Publié le 15 Oct 2024 - 21:16
SYSTÈME ÉDUCATIF EN AFRIQUE SUBSAHARIENNE, D’ICI 2030

Un besoin de neuf millions de salles de classe et 11 millions d’enseignants exprimé

 

Le dernier rapport d’Africa’s Pulse intitulé "Transformer l’éducation pour une croissance inclusive" en Afrique subsaharienne a révélé que pour parvenir à une éducation universelle d'ici 2030, les systèmes éducatifs devraient absorber environ 170 millions d'enfants et d'adolescents supplémentaires.
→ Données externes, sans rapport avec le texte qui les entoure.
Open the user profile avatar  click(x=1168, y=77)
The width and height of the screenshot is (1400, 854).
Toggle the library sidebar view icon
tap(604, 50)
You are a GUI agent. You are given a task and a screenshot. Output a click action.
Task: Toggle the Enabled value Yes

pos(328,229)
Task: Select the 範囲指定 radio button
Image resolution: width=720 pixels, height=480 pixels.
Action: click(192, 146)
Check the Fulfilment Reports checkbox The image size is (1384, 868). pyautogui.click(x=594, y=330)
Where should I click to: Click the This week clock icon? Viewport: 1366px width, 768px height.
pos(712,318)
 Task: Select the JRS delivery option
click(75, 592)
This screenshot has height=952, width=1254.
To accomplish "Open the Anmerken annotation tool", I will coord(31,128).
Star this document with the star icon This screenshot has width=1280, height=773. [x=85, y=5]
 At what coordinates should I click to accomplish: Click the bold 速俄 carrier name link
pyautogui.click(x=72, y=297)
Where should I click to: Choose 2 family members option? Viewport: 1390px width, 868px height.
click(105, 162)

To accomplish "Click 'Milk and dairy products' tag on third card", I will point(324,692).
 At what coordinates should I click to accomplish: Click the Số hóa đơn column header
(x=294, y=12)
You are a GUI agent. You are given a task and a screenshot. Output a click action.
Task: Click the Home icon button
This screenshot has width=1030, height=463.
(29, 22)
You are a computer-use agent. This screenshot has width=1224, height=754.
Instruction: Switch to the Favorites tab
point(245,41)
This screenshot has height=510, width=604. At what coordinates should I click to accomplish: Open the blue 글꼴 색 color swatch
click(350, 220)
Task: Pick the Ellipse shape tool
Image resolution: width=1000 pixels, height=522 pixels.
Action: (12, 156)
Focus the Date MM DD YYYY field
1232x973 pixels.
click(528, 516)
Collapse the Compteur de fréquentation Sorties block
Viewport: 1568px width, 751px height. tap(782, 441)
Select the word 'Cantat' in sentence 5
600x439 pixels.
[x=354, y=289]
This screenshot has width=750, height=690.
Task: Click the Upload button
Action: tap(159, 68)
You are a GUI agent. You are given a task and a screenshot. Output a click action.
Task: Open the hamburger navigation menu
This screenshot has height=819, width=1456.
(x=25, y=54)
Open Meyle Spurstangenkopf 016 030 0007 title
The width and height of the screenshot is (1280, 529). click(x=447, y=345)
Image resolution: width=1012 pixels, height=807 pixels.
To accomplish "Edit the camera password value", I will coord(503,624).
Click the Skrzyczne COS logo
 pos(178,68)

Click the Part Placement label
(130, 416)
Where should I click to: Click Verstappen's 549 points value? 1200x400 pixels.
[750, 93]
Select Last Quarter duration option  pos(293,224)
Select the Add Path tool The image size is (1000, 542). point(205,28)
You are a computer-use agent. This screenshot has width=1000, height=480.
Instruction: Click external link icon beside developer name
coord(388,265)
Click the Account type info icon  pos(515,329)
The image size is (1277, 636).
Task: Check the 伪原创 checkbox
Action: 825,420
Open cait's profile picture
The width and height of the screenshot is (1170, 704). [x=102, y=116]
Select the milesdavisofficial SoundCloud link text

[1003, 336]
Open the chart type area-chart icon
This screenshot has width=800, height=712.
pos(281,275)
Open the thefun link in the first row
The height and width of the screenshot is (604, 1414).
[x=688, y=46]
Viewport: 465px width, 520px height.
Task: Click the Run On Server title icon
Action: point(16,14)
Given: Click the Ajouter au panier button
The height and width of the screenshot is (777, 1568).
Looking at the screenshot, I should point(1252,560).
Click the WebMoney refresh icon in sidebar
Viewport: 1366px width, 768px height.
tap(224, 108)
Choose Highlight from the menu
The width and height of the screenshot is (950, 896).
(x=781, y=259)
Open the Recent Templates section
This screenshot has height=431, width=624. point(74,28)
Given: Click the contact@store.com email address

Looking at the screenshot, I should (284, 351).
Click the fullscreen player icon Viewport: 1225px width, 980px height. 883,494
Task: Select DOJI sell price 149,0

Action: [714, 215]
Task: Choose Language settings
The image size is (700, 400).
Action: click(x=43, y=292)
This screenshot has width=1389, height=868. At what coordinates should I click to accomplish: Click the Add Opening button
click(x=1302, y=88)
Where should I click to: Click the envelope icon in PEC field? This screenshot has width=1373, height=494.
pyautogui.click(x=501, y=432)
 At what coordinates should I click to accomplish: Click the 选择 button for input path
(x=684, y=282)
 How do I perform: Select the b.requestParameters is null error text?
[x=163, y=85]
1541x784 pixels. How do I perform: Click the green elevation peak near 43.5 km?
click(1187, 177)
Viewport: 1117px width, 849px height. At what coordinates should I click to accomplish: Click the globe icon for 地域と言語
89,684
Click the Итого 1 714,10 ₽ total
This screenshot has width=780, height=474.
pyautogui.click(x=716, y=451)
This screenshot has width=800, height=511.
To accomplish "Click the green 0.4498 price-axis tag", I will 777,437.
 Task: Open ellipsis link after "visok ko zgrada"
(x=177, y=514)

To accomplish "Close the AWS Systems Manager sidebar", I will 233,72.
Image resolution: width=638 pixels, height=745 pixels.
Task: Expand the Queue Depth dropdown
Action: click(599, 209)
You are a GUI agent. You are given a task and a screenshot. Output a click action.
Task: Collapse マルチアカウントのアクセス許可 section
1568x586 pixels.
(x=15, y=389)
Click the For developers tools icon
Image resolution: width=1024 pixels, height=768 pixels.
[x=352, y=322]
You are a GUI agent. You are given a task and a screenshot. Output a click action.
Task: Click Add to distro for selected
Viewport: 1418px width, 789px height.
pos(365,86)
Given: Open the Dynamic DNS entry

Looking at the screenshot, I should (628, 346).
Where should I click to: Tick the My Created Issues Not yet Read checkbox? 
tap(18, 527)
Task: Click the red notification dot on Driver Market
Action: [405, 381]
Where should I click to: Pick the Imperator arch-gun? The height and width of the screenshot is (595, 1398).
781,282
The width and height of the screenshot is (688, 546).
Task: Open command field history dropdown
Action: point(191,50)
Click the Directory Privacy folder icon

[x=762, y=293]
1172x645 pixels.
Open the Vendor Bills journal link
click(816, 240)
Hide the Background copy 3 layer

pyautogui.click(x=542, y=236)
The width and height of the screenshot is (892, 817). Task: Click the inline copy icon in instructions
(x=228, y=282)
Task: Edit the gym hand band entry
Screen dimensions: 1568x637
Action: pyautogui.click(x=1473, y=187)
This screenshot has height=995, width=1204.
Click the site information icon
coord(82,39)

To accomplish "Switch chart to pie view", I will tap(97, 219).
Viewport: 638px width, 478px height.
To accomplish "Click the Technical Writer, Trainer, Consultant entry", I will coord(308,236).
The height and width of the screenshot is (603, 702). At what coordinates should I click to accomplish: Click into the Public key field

Cela, dit-on, nécessiterait la construction d'environ neuf millions de nouvelles salles de classe et le recrutement de 11 millions d'enseignants.

 

Selon le dernier rapport d’Africa’s Pulse sur la transformation de l’éducation pour une croissance inclusive d’ici 2030, les systèmes éducatifs de l’Afrique subsaharienne devraient absorber environ 170 millions d'enfants et d'adolescents supplémentaires.

Ainsi, pour parvenir à une éducation universelle, elle aura besoin d’environ neuf millions de nouvelles salles de classe et le recrutement de 11 millions d'enseignants. Le rapport souligne que deux facteurs sont essentiels pour parvenir à relancer la croissance.

Il s’agira, suggère-t-on, de stabiliser les économies et de transformer l’éducation de manière à doter une main-d’œuvre en plein essor de bases de connaissances plus solides et de compétences en adéquation avec les attentes du marché du travail.

En effet, l’organisation rappelle qu’actuellement, en Afrique subsaharienne, “sept enfants sur dix n’ont pas accès à un enseignement préprimaire et moins de 1,5 % des jeunes âgés de 15 à 24 ans suivent une formation professionnelle contre 10 % dans les pays à revenu élevé”. Selon elle, il est indispensable de combler ces lacunes pour lui permettre de réaliser tout son potentiel économique et d’assurer une croissance durable et inclusive. Le défi est de taille, rappelle-t-on, mais, soutient l’organisation, “la région a déjà accompli des avancées importantes : à l’heure actuelle, 270 millions d’enfants sont scolarisés dans le primaire et le secondaire, et les taux d’achèvement des études primaires se sont considérablement améliorés depuis 2000”.

D’après Andrew Dabalen, économiste en chef de la Banque mondiale pour l’Afrique, “à l'avenir, les jeunes Africains devront être bien instruits et correctement qualifiés pour avoir accès à des emplois de meilleure qualité et tirer parti des débouchés créés par l’économie numérique et la transition verte”.

De même, il poursuit qu’une planification fondée sur des données probantes et des dépenses intelligentes seront essentielles pour élargir l’accès à l’éducation tout en améliorant les résultats en matière d’apprentissage et d’emploi.

“L’inflation devrait passer de 7,1 % en 2023 à 4,8 % cette année”

Par ailleurs, le rapport, qui cite la Banque mondiale, a aussi souligné que “l'inflation devrait s’atténuer, pour passer de 7,1 % en 2023 à 4,8 % cette année, sous l’effet de politiques monétaires et budgétaires plus strictes, de la stabilisation des devises et d’une diminution des perturbations d'approvisionnement”. Cette reprise, dit-on, est toutefois insuffisante pour sortir des millions de personnes de la pauvreté. Parce que, explique-t-on dans le document, la croissance “du PIB par habitant reste atone, à 0,5 % seulement en 2024, contre une moyenne de 2,4 % sur la période 2000-2014”.

En effet, les conflits, le changement climatique et l’explosion des coûts du service de la dette sont autant de freins aux progrès. En 2024, lit-on dans le rapport, “le service de la dette absorbera 34 % des recettes publiques dans la région, au détriment des investissements productifs”. À en croire l’économiste Andrew Dabalen, les gouvernements africains progressent dans leurs efforts de stabilisation des finances et de réduction des déficits budgétaires. Mais, fait-il savoir, le lourd fardeau de la dette limite leurs investissements dans des secteurs cruciaux comme l’éducation, la santé et les infrastructures qui sont essentiels pour une croissance inclusive à long terme.